Job Security
Main articles: At-will employment and Worker Adjustment and Retraining Notification ActWhile most state and federal laws start from the presumption that workers who are not covered by a collective bargaining agreement or an individual employment agreement are "at will" employees who can be fired without notice and for no stated reason, state and federal laws prohibiting discrimination or protecting the right to organize or engage in whistleblowing activities modify that rule by providing that discharge or other forms of discrimination are illegal if undertaken on grounds specifically prohibited by law. In addition, a number of states have modified the general rule that employment is at will by holding that employees may, under that state's common law, have implied contract rights to fair treatment by their employers. US private-sector employees thus do not have the indefinite contracts (similar to US academic tenure) traditionally common in many European countries, Canada and New Zealand.

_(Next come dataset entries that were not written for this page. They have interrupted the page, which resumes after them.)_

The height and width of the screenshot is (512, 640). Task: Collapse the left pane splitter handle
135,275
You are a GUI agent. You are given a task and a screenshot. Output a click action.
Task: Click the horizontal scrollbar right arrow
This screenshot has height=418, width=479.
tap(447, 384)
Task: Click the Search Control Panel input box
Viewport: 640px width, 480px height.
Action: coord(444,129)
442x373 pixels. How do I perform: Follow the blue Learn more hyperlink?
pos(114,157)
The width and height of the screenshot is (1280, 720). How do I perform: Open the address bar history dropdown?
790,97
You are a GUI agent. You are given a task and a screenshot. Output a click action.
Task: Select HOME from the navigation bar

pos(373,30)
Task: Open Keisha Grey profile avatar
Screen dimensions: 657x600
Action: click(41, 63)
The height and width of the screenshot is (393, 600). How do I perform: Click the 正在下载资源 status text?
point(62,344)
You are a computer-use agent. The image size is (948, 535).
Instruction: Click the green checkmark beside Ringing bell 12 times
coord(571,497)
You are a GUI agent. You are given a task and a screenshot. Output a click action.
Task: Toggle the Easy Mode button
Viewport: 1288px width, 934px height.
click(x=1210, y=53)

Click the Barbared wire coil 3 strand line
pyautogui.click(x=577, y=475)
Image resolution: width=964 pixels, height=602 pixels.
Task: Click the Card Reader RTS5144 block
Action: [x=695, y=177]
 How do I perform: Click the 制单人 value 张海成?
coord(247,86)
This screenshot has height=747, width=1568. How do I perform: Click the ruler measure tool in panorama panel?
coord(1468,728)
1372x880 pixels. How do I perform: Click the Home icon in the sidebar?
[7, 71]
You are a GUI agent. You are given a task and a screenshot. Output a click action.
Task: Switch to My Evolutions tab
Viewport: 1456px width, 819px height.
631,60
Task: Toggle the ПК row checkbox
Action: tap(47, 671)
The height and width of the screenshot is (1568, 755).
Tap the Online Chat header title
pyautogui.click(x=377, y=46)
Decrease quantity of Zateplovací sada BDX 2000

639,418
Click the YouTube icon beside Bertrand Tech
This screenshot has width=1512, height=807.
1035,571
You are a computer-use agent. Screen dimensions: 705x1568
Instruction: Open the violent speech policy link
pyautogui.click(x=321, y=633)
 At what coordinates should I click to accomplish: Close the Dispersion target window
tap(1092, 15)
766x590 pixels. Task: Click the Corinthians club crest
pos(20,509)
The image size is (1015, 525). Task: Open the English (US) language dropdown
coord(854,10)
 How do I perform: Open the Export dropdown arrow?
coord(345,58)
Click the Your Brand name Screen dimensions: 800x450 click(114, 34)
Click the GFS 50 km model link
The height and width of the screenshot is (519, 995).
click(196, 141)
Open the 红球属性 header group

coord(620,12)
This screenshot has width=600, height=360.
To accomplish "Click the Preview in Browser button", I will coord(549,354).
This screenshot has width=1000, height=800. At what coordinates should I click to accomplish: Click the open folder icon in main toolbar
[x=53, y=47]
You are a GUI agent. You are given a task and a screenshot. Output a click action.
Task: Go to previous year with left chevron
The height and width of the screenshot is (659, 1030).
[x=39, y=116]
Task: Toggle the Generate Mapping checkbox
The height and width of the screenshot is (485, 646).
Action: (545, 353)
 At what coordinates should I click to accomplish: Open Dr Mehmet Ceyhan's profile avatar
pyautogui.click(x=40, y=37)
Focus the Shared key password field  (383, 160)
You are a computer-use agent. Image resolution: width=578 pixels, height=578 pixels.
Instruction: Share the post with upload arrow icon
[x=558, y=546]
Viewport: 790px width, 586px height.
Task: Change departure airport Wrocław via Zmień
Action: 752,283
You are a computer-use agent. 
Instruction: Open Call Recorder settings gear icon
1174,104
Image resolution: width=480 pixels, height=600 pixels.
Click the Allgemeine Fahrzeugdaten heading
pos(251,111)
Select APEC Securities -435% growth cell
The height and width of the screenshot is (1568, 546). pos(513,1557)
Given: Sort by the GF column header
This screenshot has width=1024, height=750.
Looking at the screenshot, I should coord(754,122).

Public employees in both federal and state government are also typically covered by civil service systems that protect them from unjust discharge. Public employees who have enough rights against unjustified discharge by their employers may also acquire a property right in their jobs, which entitles them in turn to additional protections under the due process clause of the Fourteenth Amendment to the United States Constitution.
The Worker Adjustment and Retraining Notification Act, better known by its acronym as the WARN Act, requires private sector employers to give sixty days' notice of large-scale layoffs and plant closures; it allows a number of exceptions for unforeseen emergencies and other cases. Several states have adopted more stringent requirements of their own.